A las diez y media se avistaron dos barquillas de prácticos por la proa y momentos antes de llegar a ellas noté que el color del mar era de poco fondo, orzando inmediatamente todo para el O; pero a los pocos momentos tocó el buque en el fondo, quedando sobre un bajo.

En aquellos instantes tuve suficiente valor y conservé toda mi serenidad, disponiendo todas las maniobras para sacar el buque del bajo; pero después que me convencí que todo era inútil, me quedé sin ánimo y sin poder articular palabra. La sangre se me agolpó a mi cabeza y sólo pensé en terminar pronto aquel horrible sufrimiento.

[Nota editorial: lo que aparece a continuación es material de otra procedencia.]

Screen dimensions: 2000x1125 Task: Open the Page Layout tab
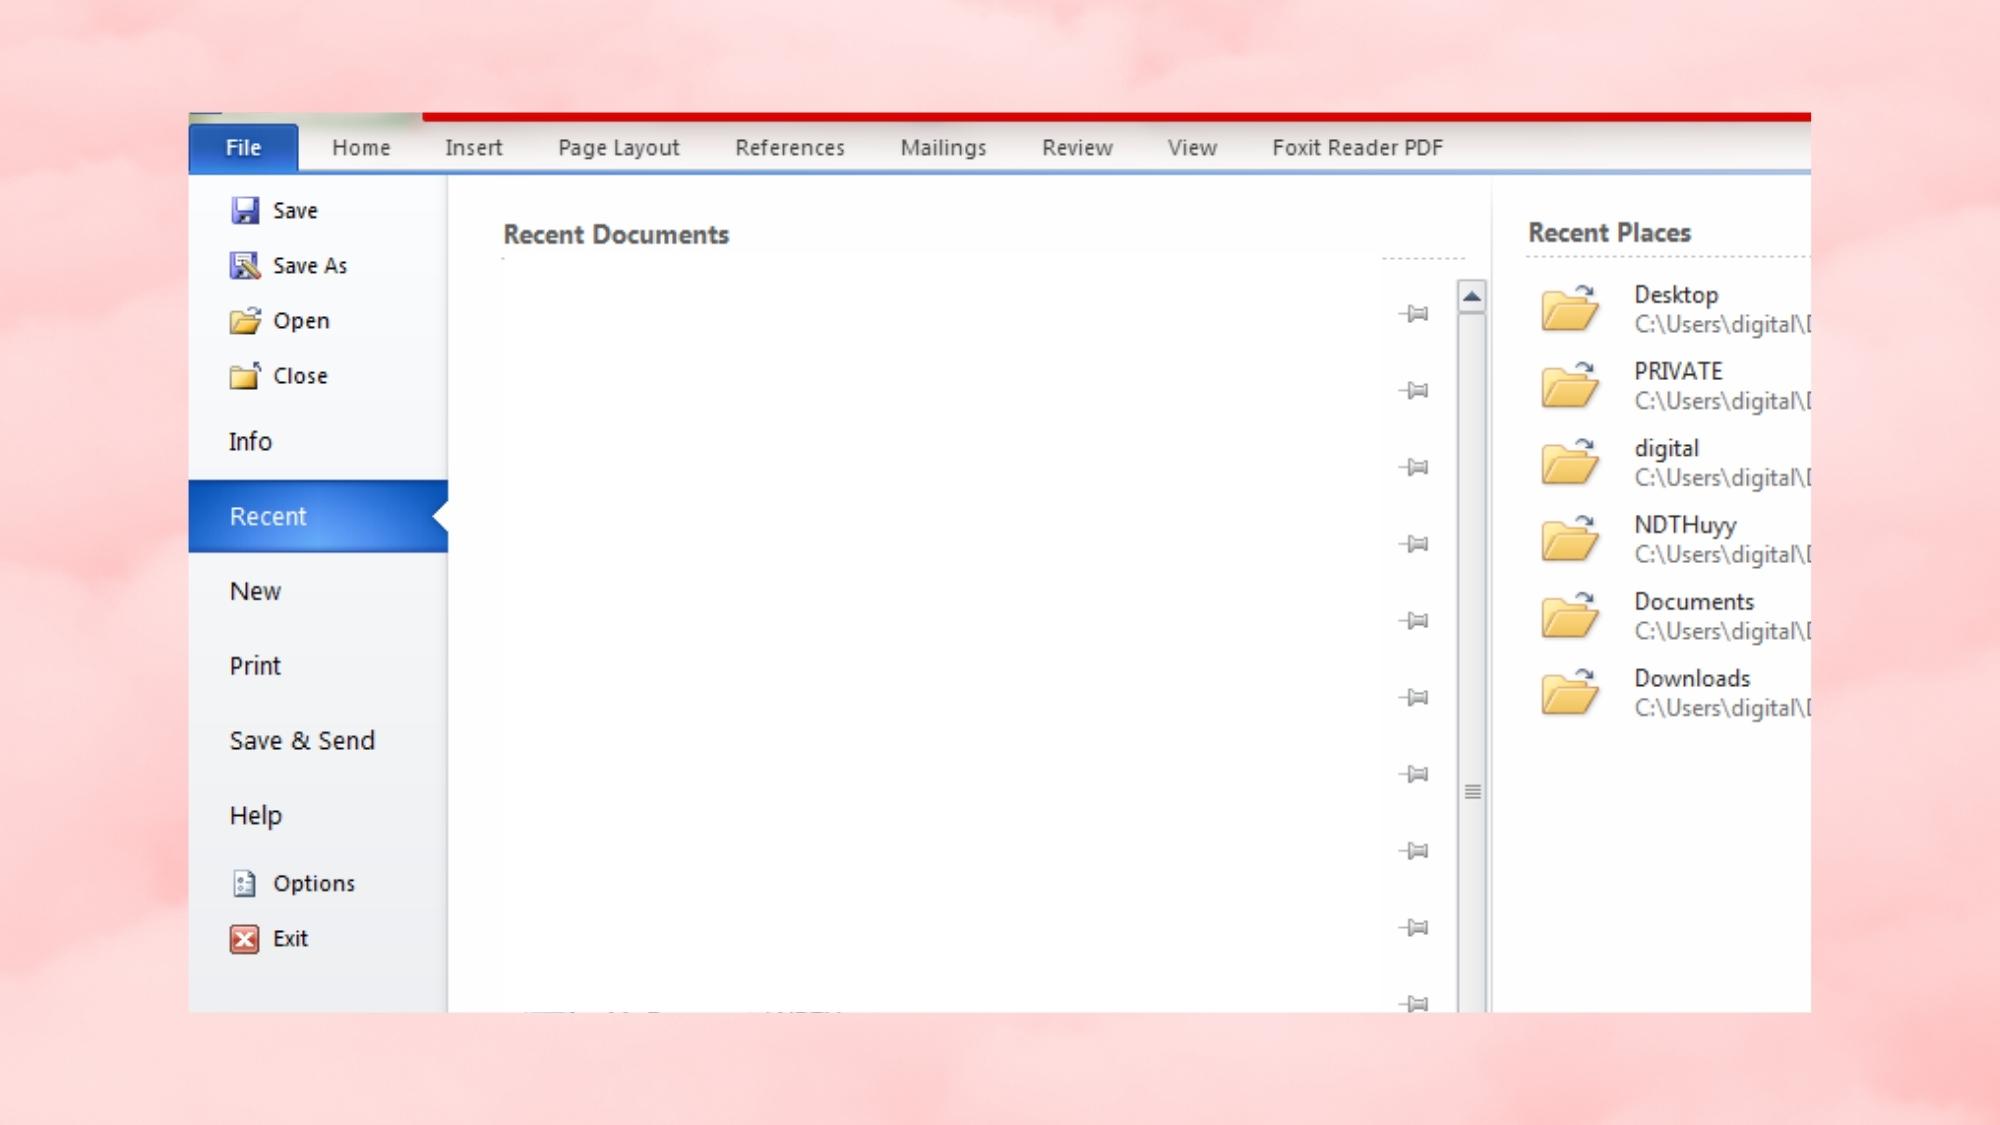[x=618, y=147]
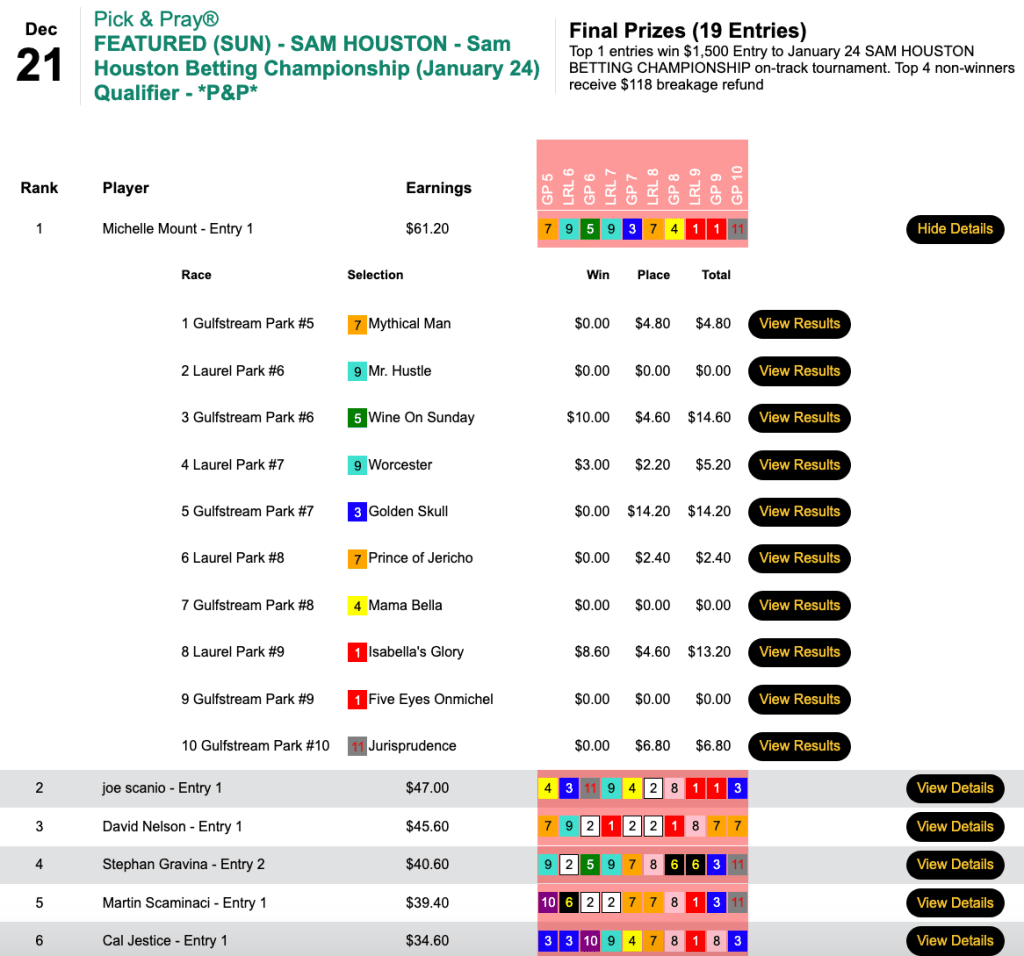This screenshot has width=1024, height=956.
Task: Expand joe scanio's entry via View Details
Action: click(954, 788)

Ya un poco más calmado me determiné a ir a tierra para pedir auxilio y ayuda a la autoridad consular española y salvar todo lo que pudiera del cargamento, pues no había tiempo que perder. A las tres de la tarde llegué a tierra y tuve que esperar en el bote hasta que llegó el médico de sanidad acompañando al cónsul de España, no habiéndome admitido libremente por ser mi procedencia de La Habana.

Entonces pedí al cónsul que me facilitara toda clase de auxilios para salvar la tripulación y la carga, y se me proporcionaran medios de ir a mi buque, pues temía se destrozara de pronto y sobreviniera algún daño a la tripulación.

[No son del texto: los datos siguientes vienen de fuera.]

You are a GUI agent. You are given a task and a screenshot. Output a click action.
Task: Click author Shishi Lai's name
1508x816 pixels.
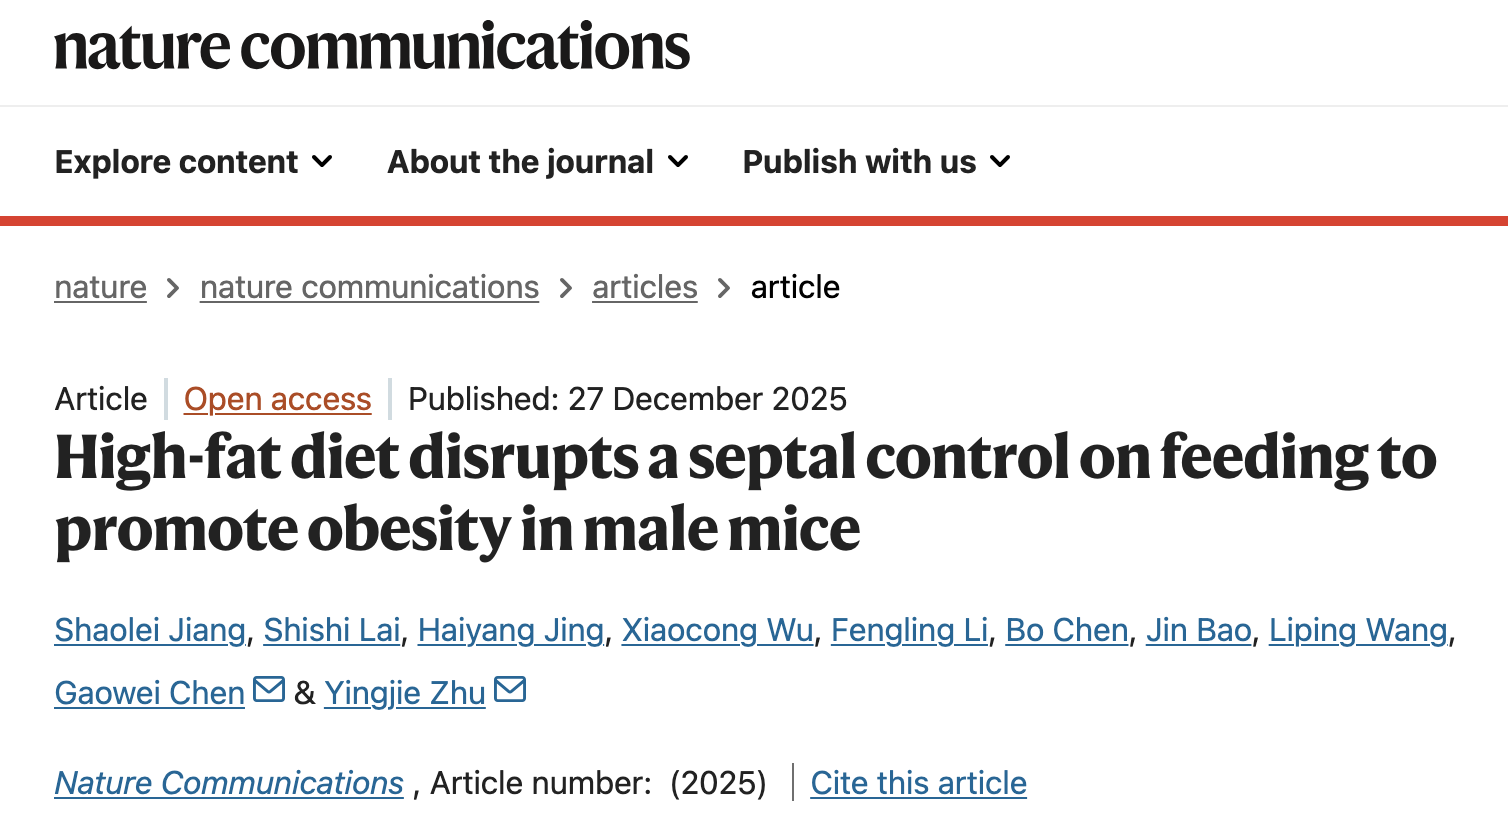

A las siete de la tarde me mandaron un remolcador, y embarcándome en él partí para a bordo; pero a causa del mal tiempo reinante no me fue posible llegar a bordo hasta la una de la madrugada, encontrando el buque bastante destrozado y completamente anegado, sin la tripulación, y pasé el resto de la noche en la toldilla de popa con el agua hasta las rodillas. ¡Qué noche más horrible pasé y qué largas me parecieron las horas! Cada golpazo que el buque daba contra las rocas, crujiendo sus maderos, eran otros tantos que sentía en mi cabeza, y tenía momentos que deseaba acabara de romperse para yo hundirme con él; y así llegó el día 13 de enero.

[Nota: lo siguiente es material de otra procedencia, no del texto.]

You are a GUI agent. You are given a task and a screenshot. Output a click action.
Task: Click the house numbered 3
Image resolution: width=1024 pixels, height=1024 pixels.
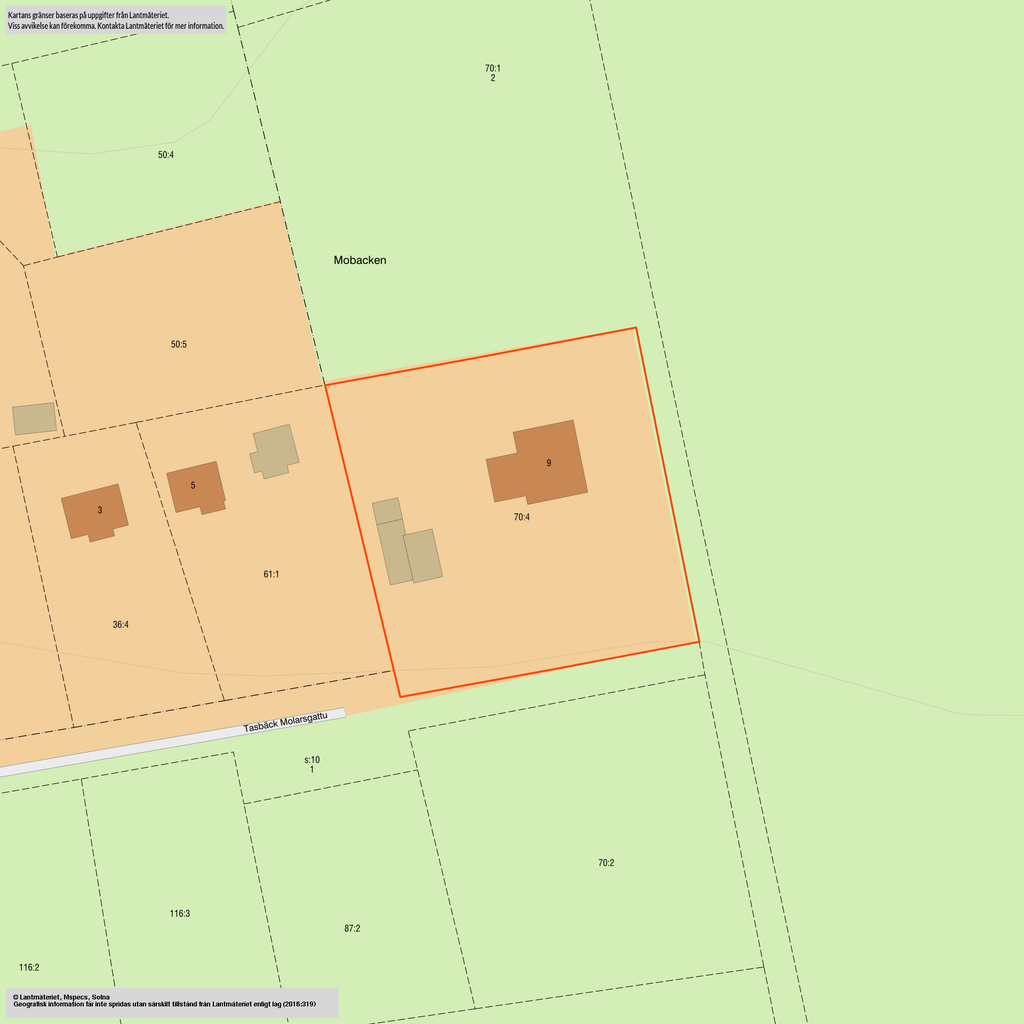click(95, 511)

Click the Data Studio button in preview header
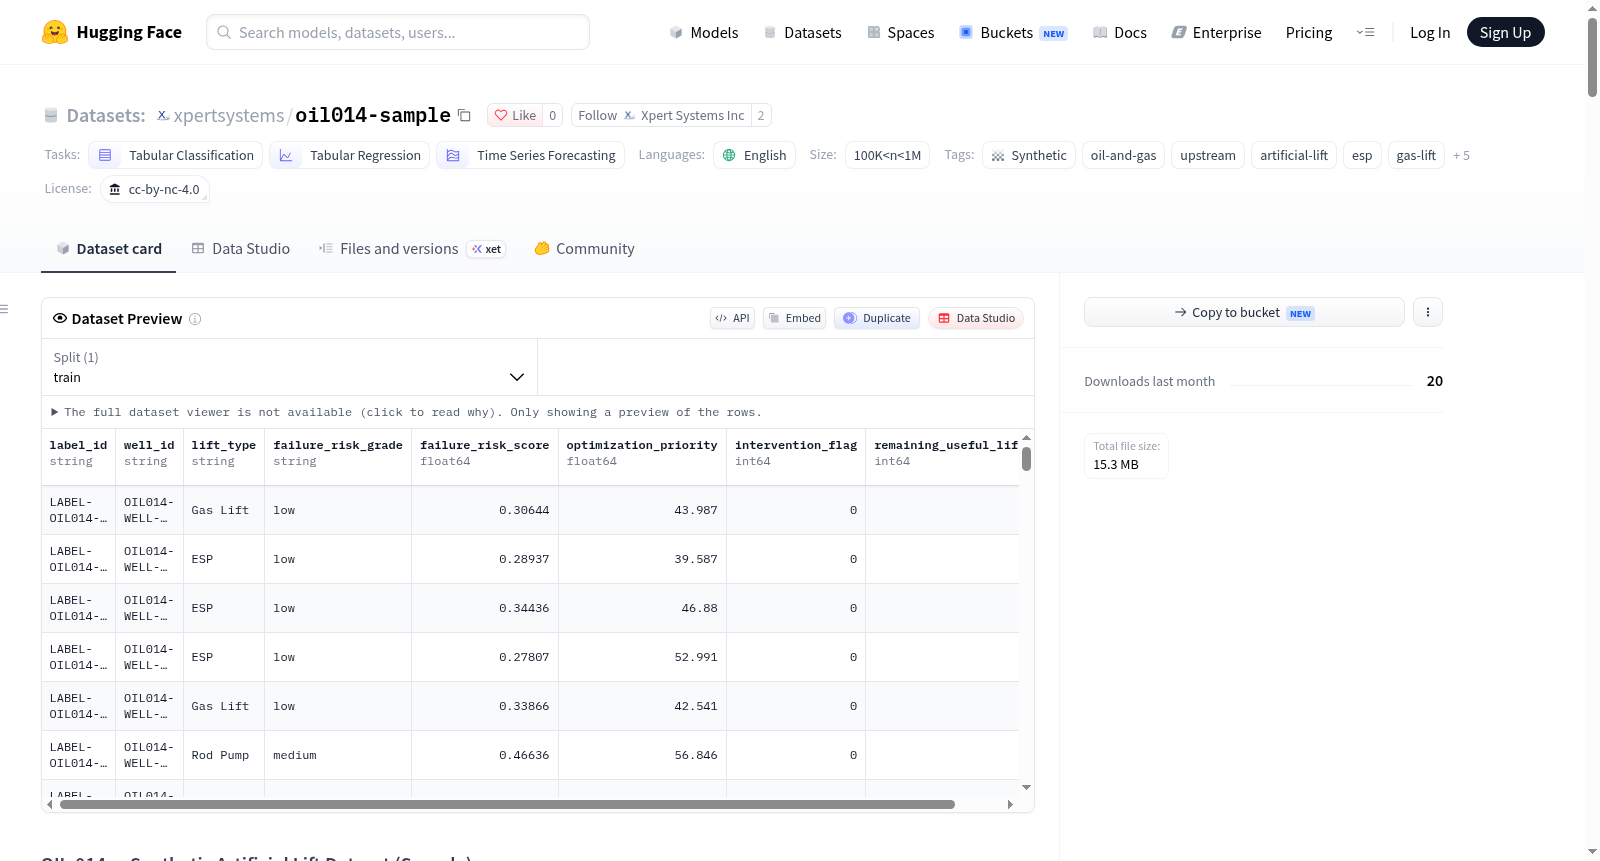(976, 318)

Cuando ya fue de día empezaron a llegar lanchones y el remolcador que me había traído, y por ellos supe que la tripulación había llegado sin novedad a tierra. Casi todo el día lo pasé al lado de los escombros del barco, en el remolcador, teniendo cuidado que los lanchones fueran recogiendo las pipas de aguardiente que iban flotando, y a las cuatro de la tarde llegó en un vaporcito el cónsul y el médico de sanidad y se empeñaron en llevarme a tierra.

Miguel Sosvilla González. Diario de navegación del velero La Verdad.